CRA steps up the fight

Whether it is with house flippers in the overheated real estate market, international tax evasion, GST/HST or the federal government’s new tax reforms, tax lawyers say the Canada Revenue Agency is sharpening its fangs with new capabilities and growing more aggressive in the hunt for tax revenue.

CRA steps up the fight

Whether it is with house flippers in the overheated real estate market, international tax evasion, GST/HST or the federal government’s new tax reforms, tax lawyers say the Canada Revenue Agency is sharpening its fangs with new capabilities and growing more aggressive in the hunt for tax revenue.

According to Vitaly Timokhov, a partner at TaxChambers LLP in Toronto, whose practice focuses on cross-border and corporate taxation, the mix of increased auditing and tax reforms from the federal Liberal government has shifted his tax practice to one dominated by litigation and audit defence from one in which most of his business came from tax planning. Typically, tax planning is more profitable, but right now, more is to be made from tax litigation, he says.

In the auditor general’s 2018 fall report, it states that the 2016 and 2017 budgets gave the CRA nearly $1 billion in extra resources, which “provided the tools and capacity to leverage new global collaboration and data sharing to combat tax cheating,” says Dany Morin, a spokesman for the CRA.

Tax avoidance is legal and the Inland Revenue Commissioners v. Duke of Westminster decision in 1936 set the basis for tax planning, providing that a person is entitled to arrange their affairs to pay the least amount of tax legally owed, says Marie-France Dompierre, a tax litigator and partner at Lavery de Billy LLP in Montreal. But the tax authorities can still use s. 245 of the Income Tax Act — the general anti-avoidance rule — to invalidate tax savings if the benefit came from a series of transactions done with no commercial purpose other than avoiding tax.

Dompierre says that, in Quebec, there’s a new penalty of 100 per cent of what the lawyer billed if the arrangement is deemed “aggressive tax planning.”

“Which is very subjective. It’s not quite clear what it is,” she says.

Also adding to the fight against tax avoidance is the Guindon v. Canada decision from 2015, says Dompierre, which has led to more penalties being levied against tax preparers for devising tax-avoidance plans.

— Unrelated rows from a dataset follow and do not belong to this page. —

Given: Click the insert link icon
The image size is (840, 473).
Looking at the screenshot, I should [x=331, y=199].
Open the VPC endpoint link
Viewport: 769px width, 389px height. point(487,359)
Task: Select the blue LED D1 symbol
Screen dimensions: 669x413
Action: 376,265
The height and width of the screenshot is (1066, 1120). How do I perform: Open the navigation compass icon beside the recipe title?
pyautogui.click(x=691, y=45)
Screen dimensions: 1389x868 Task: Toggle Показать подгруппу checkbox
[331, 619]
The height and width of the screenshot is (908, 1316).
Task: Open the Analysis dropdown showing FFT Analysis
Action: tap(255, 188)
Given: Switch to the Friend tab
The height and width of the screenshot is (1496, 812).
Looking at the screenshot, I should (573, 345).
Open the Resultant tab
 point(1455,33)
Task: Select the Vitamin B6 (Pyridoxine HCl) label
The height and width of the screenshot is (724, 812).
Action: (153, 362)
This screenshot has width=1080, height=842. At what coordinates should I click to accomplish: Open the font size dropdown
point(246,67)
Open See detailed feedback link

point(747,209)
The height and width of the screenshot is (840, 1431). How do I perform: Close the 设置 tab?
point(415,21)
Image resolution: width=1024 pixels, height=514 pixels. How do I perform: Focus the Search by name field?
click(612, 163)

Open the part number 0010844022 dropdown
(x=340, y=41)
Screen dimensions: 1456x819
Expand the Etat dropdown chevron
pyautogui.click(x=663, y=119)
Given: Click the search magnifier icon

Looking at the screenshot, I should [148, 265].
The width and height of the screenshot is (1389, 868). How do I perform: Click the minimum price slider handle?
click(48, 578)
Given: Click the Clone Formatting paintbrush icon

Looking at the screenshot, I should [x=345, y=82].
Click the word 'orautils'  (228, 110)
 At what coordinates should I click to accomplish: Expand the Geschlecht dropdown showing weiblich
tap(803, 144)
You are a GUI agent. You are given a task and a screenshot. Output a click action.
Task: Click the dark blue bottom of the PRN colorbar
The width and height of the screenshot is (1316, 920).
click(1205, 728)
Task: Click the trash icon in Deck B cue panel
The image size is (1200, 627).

In June 2017, Canada signed on to the Multilateral Convention to Implement Tax Treaty Related Measures to Prevent Base Erosion and Profit Shifting, a convention in which Canada joins 87 other nations to counter tax evasion and avoidance. Globally, $100 billion to $240 billion is lost every year through tax avoidance, Grace Perez Navarro, deputy director at the centre for tax policy and administration at the OECD, told Canadian Lawyer.

Armed with funding from the 2017 and 2018 budgets, Morin says, the CRA has developed better tools to combat international tax avoidance, including access to all international electronic funds transfers of more than $10,000 leaving the country, “automatic exchange of offshore banking information and disclosures from multinational corporations,” more international collaboration, an informant program, tightened enforcement of promoters of abusive or illegal tax schemes and the general anti-avoidance rule.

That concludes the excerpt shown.